Graphics / Sound Rating: ★★★★☆
Game Controls Rating: ★★★★☆
Gameplay Rating: ★★★★★
Replay Value Rating: ★★★½☆

Overall Rating: ★★★★☆

Strange and interesting are the two most relevant descriptions of Kotomon. The game involves moving round some alien-like monster (Pokemonish?) and throwing other monsters at the enemy while trying to reach a camp at the end of each level. Players rack up combos by destroying multiple enemies. It’s an interesting mix of an adventure, shooter, and bowling.

Some added items to the gameplay include apples. I was a bit confused as to what these did at first. From what I can tell, apples basically make the support monsters (not the main one the user is controlling) wider.
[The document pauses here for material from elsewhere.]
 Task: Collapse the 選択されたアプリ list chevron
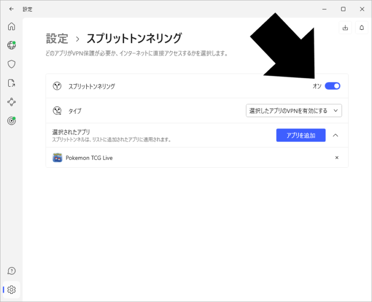[335, 135]
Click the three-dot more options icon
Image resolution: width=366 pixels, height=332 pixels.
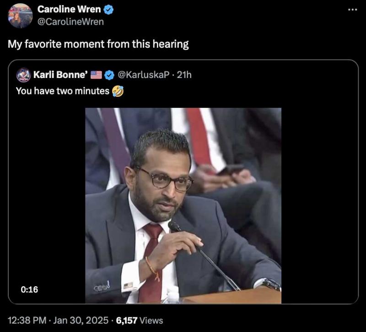[x=352, y=10]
I’m not sure if this makes them hit more enemies because of the size. The game never explained what the apples did (players do get some points for picking up the apples). Players also encounter what I would call a bush. The bush can be picked up, used as a pseudo shield, and thrown at enemies. The bush wasn’t explained either.

In between levels, the main monster hangs out at a camp with the smaller ones. This screen allows users to change the monsters they use for each level. The monster all have special uses. Some have more power, some move quicker, some try to collect the apples (perhaps there’s some kind of hidden hunger stat for the monsters), and more.

The music was quite catchy. It fit the cosmic and cute theme of the game. Even the little snare/tambourine riffs that play when the player hits combos fit well. Although, a lot of the combo sounds sound incredibly familiar to sounds in Peggle.

Sometimes my viewing angle was awful. Since the camera can’t be rotated (at least, I was never shown any controls to rotate it), sometimes enemies are in an area that the player can’t see unless he or she moves a significant amount. In that time the player is trying to adjust to a better position, often they will get bombarded by various bombs and fire coming out of the direction they can’t see. It’s an annoying problem that could be fixed with controls for the camera angle.

My biggest problem with Kotomon was the tutorial. A tutorial existed, but there were things (like the apples, bushes, and others) that simply weren’t explained. The gameplay was fun but there was a little too much trial and error with how things worked before I was really able to enjoy the game.

Kotomon is definitely unique. Anyone who sees the screenshots and enjoys the art style should pick it up. Almost all will enjoy the gameplay because of how it mashes a few different gameplay styles into one game. For $2.99 as a universal app, this one’s worth picking up.